Serangkaian pesta demokrasi di tahun 2019 ini telah resmi usai begitu KPU (Komisi Pemilihan Umum) mengumumkan siapa presiden dan wakil presiden terpilih. Gelaran Pemilu serentak di tahun ini memang masih menyisakan klaim kecurangan dan evaluasi penyelenggaraannya di sana-sini. Tapi paling tidak, pemilu bisa dianggap sukses besar dengan berakhirnya sidang sengketa pemilu di Mahkamah Konstitusi dan dengan ditetapkannya pemenang Pilpres tanpa disertai adanya huru-hara lanjutan. Kelegawaan pihak yang kalah dalam kontestasi politik yang berlangsung menuai apresiasi dari berbagai pihak. Dalam hal ini, Indonesia patut berbangga diri bisa menjadi negara yang sukses dalam berdemokrasi. Kekhawatiran terjadinya “people power” yang lantas mengarahkan pada kehancuran negeri Indonesia layaknya sebagian negeri-negeri Timur Tengah tidak terjadi. Bisa jadi karena antisipasi dari pemerintah yang tepat sasaran. Bisa pula karena kekhawatiran yang muncul itu merupakan reaksi “parno” dari pihak-pihak yang terlalu sayang terhadap negara Indonesia.

Terlepas dari siapa benar dan siapa salah, serta siapa menang siapa kalah, sudah seharusnya kita segera “move on” dari polarisasi yang ada. Pemilu adalah sebentuk ikhtiar kita untuk memilih pemegang kekuasaan (ulil amri) kita di lembaga legislatif dan eksekutif negara. Jadi, tidak seharusnya salah satu ikhtiar yang kita lakukan justru akan menjerumuskan kita pada jurang perpecahan, konflik, bahkan kehancuran negara.
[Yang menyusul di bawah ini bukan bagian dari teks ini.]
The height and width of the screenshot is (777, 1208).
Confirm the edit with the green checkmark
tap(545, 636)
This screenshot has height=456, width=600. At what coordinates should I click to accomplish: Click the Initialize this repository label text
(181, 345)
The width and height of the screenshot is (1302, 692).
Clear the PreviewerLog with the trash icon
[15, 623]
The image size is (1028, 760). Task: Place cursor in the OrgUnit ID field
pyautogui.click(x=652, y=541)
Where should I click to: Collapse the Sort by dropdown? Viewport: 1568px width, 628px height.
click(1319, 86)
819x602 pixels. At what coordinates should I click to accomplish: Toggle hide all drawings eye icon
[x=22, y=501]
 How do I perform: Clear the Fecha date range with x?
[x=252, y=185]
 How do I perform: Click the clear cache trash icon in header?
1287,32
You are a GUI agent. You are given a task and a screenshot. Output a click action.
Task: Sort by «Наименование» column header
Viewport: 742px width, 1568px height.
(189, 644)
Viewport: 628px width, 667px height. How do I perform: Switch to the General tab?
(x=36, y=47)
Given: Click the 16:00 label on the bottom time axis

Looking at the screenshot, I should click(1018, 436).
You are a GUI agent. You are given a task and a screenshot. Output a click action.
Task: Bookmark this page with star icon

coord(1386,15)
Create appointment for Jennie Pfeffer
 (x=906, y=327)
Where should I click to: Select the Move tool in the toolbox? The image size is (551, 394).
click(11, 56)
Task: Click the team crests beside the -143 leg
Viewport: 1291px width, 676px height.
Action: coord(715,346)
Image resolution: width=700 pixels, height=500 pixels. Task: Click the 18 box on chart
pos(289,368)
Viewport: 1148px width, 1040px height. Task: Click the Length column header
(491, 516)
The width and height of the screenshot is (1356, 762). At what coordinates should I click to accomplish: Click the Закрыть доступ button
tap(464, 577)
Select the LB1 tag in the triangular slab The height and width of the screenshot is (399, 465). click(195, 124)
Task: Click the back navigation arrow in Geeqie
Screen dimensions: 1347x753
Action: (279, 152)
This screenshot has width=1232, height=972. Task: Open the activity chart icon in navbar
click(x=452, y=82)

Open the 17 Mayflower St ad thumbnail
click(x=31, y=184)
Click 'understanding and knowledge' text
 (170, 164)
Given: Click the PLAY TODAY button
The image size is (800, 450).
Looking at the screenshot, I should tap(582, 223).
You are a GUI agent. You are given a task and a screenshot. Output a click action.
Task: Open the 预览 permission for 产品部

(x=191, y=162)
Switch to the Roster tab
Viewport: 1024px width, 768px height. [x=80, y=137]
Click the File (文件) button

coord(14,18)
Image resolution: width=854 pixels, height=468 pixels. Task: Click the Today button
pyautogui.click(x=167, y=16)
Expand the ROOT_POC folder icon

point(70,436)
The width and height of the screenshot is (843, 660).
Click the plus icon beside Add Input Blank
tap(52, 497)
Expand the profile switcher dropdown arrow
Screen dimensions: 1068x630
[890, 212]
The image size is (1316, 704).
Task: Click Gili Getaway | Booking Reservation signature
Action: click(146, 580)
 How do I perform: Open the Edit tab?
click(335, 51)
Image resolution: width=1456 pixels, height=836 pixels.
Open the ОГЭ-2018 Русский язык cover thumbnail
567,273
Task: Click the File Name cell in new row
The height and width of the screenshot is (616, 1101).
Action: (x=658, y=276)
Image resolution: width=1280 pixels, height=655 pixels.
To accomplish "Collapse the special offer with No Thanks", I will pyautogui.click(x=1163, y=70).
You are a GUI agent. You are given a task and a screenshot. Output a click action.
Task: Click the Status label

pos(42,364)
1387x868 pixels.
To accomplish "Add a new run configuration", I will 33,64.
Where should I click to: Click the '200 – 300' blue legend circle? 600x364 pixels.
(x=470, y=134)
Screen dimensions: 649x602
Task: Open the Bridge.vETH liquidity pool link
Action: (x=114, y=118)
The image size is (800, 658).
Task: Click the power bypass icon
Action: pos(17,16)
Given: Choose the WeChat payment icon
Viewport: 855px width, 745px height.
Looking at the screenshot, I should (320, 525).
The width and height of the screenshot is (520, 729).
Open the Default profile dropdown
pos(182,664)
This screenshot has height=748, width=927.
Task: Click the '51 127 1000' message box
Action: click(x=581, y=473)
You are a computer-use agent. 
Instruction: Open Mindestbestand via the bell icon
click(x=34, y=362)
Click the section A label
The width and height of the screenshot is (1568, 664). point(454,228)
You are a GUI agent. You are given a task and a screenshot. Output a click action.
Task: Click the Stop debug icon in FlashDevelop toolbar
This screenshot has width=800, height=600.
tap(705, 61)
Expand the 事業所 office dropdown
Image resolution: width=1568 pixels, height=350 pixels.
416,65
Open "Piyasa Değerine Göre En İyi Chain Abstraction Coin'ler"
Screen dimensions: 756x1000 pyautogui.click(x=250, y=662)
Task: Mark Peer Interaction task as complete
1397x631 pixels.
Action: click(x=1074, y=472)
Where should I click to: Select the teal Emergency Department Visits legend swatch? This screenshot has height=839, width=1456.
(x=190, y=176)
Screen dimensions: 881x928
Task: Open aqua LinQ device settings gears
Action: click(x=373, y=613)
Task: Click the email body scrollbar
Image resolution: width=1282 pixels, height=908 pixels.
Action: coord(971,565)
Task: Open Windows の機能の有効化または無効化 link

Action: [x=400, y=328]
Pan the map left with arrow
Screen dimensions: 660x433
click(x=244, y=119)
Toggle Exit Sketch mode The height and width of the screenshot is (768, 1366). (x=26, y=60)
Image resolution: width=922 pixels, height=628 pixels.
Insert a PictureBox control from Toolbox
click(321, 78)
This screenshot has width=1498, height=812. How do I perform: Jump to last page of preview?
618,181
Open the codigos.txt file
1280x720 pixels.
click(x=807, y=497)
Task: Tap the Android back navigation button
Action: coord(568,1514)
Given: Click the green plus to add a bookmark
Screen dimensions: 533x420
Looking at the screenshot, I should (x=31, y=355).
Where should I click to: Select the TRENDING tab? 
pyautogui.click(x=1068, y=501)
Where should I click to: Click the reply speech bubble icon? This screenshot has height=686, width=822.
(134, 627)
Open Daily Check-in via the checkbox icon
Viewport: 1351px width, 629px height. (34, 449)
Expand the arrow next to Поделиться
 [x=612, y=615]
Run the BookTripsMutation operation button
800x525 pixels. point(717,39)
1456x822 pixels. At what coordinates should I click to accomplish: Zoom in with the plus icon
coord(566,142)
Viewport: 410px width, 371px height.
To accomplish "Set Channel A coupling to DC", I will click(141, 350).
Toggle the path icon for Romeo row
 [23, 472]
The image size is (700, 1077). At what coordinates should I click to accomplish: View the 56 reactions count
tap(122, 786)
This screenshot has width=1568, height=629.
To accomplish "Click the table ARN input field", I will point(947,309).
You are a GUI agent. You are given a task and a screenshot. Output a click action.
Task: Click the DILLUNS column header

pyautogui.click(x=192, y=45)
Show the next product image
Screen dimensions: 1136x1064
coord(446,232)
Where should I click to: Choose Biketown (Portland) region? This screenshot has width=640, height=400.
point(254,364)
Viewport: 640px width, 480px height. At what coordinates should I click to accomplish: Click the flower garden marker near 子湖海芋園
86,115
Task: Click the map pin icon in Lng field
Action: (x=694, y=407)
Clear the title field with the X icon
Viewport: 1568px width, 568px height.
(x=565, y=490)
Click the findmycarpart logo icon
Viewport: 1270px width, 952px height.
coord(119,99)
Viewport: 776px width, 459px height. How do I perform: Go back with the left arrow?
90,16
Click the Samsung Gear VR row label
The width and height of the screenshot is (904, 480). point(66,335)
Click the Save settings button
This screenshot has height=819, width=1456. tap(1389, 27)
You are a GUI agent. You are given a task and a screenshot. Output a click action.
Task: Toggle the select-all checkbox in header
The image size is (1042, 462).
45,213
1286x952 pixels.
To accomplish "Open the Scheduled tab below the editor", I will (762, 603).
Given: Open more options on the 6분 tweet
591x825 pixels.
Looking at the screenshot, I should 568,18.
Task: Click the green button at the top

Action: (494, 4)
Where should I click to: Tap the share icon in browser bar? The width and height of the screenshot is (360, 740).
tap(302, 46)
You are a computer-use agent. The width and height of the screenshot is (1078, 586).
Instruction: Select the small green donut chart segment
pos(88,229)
Al-Quran dalam surat an-Nisa ayat 59 sudah merumuskan aturan bagaimana bersikap terhadap ulil amri alias pemegang kekuasaan. “Wahai orang-orang yang beriman, taatilah Allah, taatilah Rasulullah dan taatilah ulil amri di antara kamu.”

Rekonsiliasi atau islah adalah solusi yang telah dirumuskan syariat Islam ketika melihat dua orang atau dua kelompok yang berseteru. Kontestasi politik di tahun 2019 yang memanas sempat memunculkan penamaan dua kubu pendukung Capres yang bertarung, yakni kubu Kecebong dan kubu Kampret. Polarisasi yang terjadi bahkan konon sampai membuat retak persahabatan hingga persaudaraan. Sungguh naif jika hal tersebut terjadi hanya karena perbedaan pilihan dan dukungan politik kepada salah satu capres yang bertarung. Al-Quran surat al-Hujuraat ayat 10 telah mengarahkan umat muslim untuk mendamaikan antara kedua saudara yang berselisih. “Innama al-mu’minuuna ikhwatun, fa aslihu baina akhawaikum. Wattaqullaha la’allakum turhamun; Sesungguhnya orang-orang mukmin itu bersaudara, karena itu damaikanlah antara kedua saudaramu (yang berselisih) dan bertakwalah kepada Allah agar kamu mendapatkan rahmat.”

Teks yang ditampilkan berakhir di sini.